La Tesla avrebbe scelto il Karnataka, Stato dell’India meridionale noto per la forte esposizione della sua economia al mondo dell’high-tech, per realizzare il suo sesto impianto produttivo al mondo. In questo caso usare il condizionale è d’obbligo perché, per il momento, la notizia è stata fornita solamente dal governo di Bangalore, mentre la Casa non ha dato conferme né smentite. 

Le dichiarazioni. “L’azienda statunitense Tesla aprirà un’unità di produzione di auto elettriche nel Karnataka”, hanno rivelato le autorità locali in un documento di sintesi delle linee guida della nuova manovra di bilancio federale. La dichiarazione non sorprende visto quanto rivelato, via Twitter e non solo, dell’amministratore delegato Elon Musk e da alcuni politici indiani degli ultimi mesi. Lo scorso autunno, Musk ha manifestato l’intenzione di creare un polo strategico in India entro la fine del 2021, mentre a dicembre ha annunciato l’imminente debutto dei modelli dell’azienda sul mercato indiano, a partire probabilmente dalla Model 3 prodotta a Shanghai. Di un possibile impianto produttivo, invece, ha parlato il ministro federale dei trasporti Nitin Gadkari, mentre il capo dell’esecutivo Bookanakere Siddalingappa Yediyurappa, in un tweet poi cancellato, ha annunciato l’imminente apertura di un centro di ricerca e sviluppo a Bangalore.

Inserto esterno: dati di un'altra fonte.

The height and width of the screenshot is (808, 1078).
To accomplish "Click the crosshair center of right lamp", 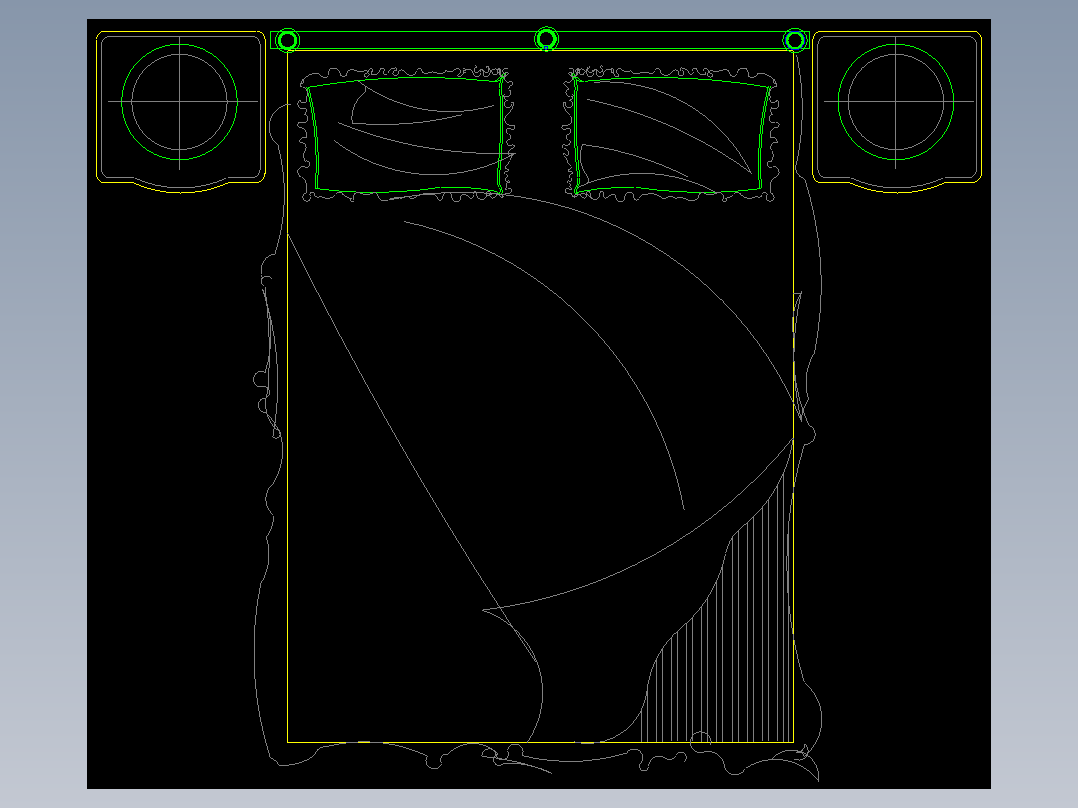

Due società registrate in loco. Di concreto, per ora, c’è solo la decisione della Tesla di registrare, proprio nella capitale del Karnataka, due società: la Tesla Motors India e la Energy Private Limited. In ogni caso, l’India rimane sempre al centro dell’interesse del settore automotive per il suo grande potenziale, che, per quanto limitato da un quadro normativo complesso e da una situazione infrastrutturale deficitaria, continua ad attrarre investimenti, in taluni casi consistenti, da parte di grandi aziende estere. In questo quadro si inseriscono, tra l’altro, anche le nuove politiche varate dal governo del premier Narendra Modi. Nuova Delhi, per ridurre la dipendenza dal petrolio e il forte inquinamento, ha varato un programma di promozione degli investimenti sulle auto elettriche, che prevede incentivi per oltre 3,5 miliardi di euro a favore di aziende intenzionate a realizzare fabbriche per la produzione di batterie elettriche.